Orion’s belt is now in the center of my sky. The moon is half, waxing to full. The air is cold, crisp and there is a heavy stillness, deathly quiet. It is January 1, 2012, I think. Something made me stir from my dreamtime and I slowly lift my eyelids to gather where I am and I feel the comfort of the stars and orion. I am in my -25 degree sleeping bag on a mound of metamorphic rocks, in the middle of a pink canyon in the back-country mountains of Death Valley, California or who-knows-where…utterly alone, fasting, praying, vision questing.
My sacred pile of rocks – the pink canyon where I quested.
I have been fasting for four days, drinking a gallon of spring water a day. Questers sacrifice food (and community and comfort) as an offering when they are praying for a vision. My body feels light, afloat, clean and empty inside and tingles in anticipation of being filled with newness, meaning, depth, spirit.

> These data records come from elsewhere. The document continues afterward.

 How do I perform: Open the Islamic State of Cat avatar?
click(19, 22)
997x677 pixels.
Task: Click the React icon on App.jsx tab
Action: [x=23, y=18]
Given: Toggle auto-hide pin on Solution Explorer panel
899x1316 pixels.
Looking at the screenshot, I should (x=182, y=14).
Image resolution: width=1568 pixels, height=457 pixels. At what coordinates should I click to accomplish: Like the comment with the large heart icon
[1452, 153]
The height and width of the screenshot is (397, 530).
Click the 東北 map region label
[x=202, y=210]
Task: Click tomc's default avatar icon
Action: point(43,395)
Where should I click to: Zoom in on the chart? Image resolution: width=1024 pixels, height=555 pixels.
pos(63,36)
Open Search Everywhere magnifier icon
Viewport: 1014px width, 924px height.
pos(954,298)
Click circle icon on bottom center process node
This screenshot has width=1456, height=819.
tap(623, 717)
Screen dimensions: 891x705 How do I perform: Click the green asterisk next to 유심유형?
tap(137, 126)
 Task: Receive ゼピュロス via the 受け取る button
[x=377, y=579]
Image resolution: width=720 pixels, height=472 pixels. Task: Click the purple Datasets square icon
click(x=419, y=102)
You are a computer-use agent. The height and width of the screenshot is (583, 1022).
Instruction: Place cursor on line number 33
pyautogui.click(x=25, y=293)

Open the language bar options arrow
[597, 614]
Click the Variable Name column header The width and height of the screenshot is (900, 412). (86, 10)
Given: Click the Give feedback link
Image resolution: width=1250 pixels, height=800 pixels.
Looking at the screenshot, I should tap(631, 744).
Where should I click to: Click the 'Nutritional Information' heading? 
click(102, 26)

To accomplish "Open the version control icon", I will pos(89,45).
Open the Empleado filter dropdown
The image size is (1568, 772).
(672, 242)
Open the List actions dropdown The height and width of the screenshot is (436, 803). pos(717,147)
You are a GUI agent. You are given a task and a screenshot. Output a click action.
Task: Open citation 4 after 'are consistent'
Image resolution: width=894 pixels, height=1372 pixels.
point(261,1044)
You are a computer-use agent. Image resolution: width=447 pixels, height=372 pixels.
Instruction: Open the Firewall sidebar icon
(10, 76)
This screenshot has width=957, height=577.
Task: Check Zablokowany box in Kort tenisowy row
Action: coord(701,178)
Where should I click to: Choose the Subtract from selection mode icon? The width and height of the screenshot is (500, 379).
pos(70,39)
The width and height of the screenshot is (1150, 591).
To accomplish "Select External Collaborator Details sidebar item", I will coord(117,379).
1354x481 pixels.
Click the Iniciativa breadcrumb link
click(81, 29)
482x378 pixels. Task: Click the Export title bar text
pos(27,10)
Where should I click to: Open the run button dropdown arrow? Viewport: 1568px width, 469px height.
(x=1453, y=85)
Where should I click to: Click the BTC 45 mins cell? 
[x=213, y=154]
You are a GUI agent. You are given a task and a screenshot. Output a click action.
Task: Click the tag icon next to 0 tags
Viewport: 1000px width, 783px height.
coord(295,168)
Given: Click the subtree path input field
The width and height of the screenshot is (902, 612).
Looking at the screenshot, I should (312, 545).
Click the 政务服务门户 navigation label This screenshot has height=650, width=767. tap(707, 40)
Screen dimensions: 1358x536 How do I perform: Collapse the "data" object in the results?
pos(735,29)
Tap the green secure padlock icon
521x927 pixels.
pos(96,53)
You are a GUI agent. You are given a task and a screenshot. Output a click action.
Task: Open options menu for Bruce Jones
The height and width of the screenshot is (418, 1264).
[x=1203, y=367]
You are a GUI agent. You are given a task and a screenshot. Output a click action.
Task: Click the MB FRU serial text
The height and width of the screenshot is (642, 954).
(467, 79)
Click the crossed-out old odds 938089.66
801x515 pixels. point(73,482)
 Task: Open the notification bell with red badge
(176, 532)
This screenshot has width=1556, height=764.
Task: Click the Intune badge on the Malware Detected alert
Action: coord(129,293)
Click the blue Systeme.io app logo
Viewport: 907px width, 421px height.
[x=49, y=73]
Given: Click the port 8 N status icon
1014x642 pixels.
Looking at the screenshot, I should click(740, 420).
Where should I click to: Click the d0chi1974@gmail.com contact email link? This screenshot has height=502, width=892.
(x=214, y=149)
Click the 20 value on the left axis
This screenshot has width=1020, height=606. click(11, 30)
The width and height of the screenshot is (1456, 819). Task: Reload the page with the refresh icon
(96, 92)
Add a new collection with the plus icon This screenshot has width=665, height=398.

I miss my people and I feel my heart ache at the thought of them. I think of them in their warm beds, snuggling with their lovers, having gone to bed with full bellies. I think of the handful of my closest people who knew I was doing this, who I asked to hold me in their thoughts and I can feel their support and love, even here in the depths of this dark, cold canyon.
I can’t ignore my full bladder any longer and I begrudgingly and very slowly crawl out of my sleeping bag. I carefully stand up, rolling up one vertebrate at a time so I don’t pass out. The darkness and the moonlight cast blue shadows and I am walking in a dream state. I am careful with my footing, the rocks are sharp and wobbly and I could slip. I would hate for the end of my existence to be the result of being clumsy while sleepwalking to go pee in the wilderness.